> [Goal]: Transcribe the passage of the gate-driver pulse report starting at "During the time of" and ending at "Disable is at 0V.".

> [Text extract]:
··········

We noticed that there are pulses at the gate drive outputs (pins 15 HVG, & 11 LVG) during the ramp-up of the control voltage (pin 12 VCC).

This is what we saw: when VCC reaches about 11V, a sequence of pulses appear on both LVG and HVG. First LVG went high (VCC) for a long period of about 10 micro-seconds, then it went low, and after a delay of about 300ns, 3 narrow pulses (each less than 250ns wide) appeared alternately on both HVG and LVG, in normal sequence with deadtime of about 300ns, starting with HVG first, and the last pulse on LVG. Then the pulses stop for a very long period (many hundreds of milli-seconds), and then they start again in accordance with the normal function of the controller in response to voltages at the control pins. The behaviour occurred regardless of the rate of rise of VCC, we varied this from very fast (2 milli-seconds rise from 0V to +12V) to quite slow (100ms from 0V to +12V) and each time the response was the same.

We also saw pulses on the timing cap, pin 3 CF. This voltage was held at 0V during VCC ramp, then held at about 0.5V for the first pulse (LVG high for 10us), then it showed the usual triangle waveform for 3 peaks and 3 valleys during the narrow pules on LVG & HVG, then it returned back to 0V.

During the time of these unexpected pulses (during the ramp of VCC) all of the inputs are set to voltages that would normally cause gate drivers to both stay at 0V. To be specific, these are the voltages at the control pins during the ramp-up time of VCC and during the time when these pulses occur:

Pin 2 TripDelay is at 0V.

Pin 5 STBY is at 0V.

Pin 6 ISEN is at 0V.

Pin 8 Disable is at 0V.

··········

> [Data block]:
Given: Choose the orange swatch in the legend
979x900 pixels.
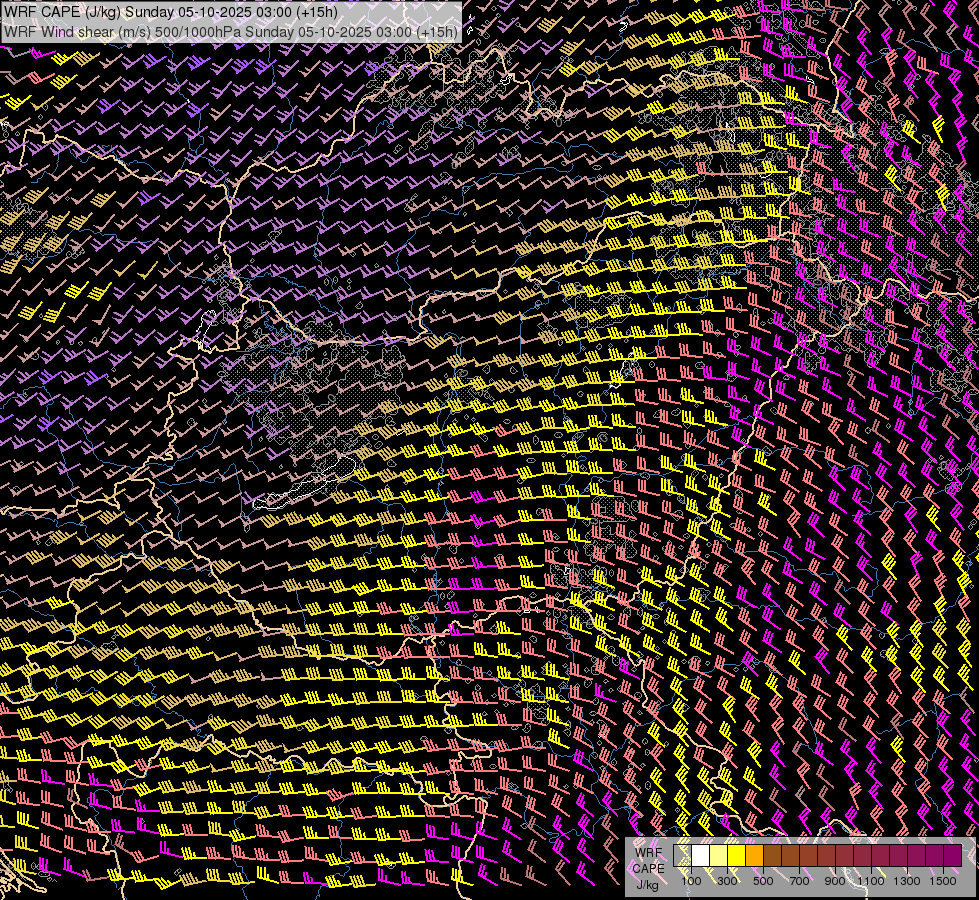Looking at the screenshot, I should pyautogui.click(x=755, y=855).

··········

> [Full solution]:
During the time of these unexpected pulses (during the ramp of VCC) all of the inputs are set to voltages that would normally cause gate drivers to both stay at 0V. To be specific, these are the voltages at the control pins during the ramp-up time of VCC and during the time when these pulses occur:

Pin 2 TripDelay is at 0V.

Pin 5 STBY is at 0V.

Pin 6 ISEN is at 0V.

Pin 8 Disable is at 0V.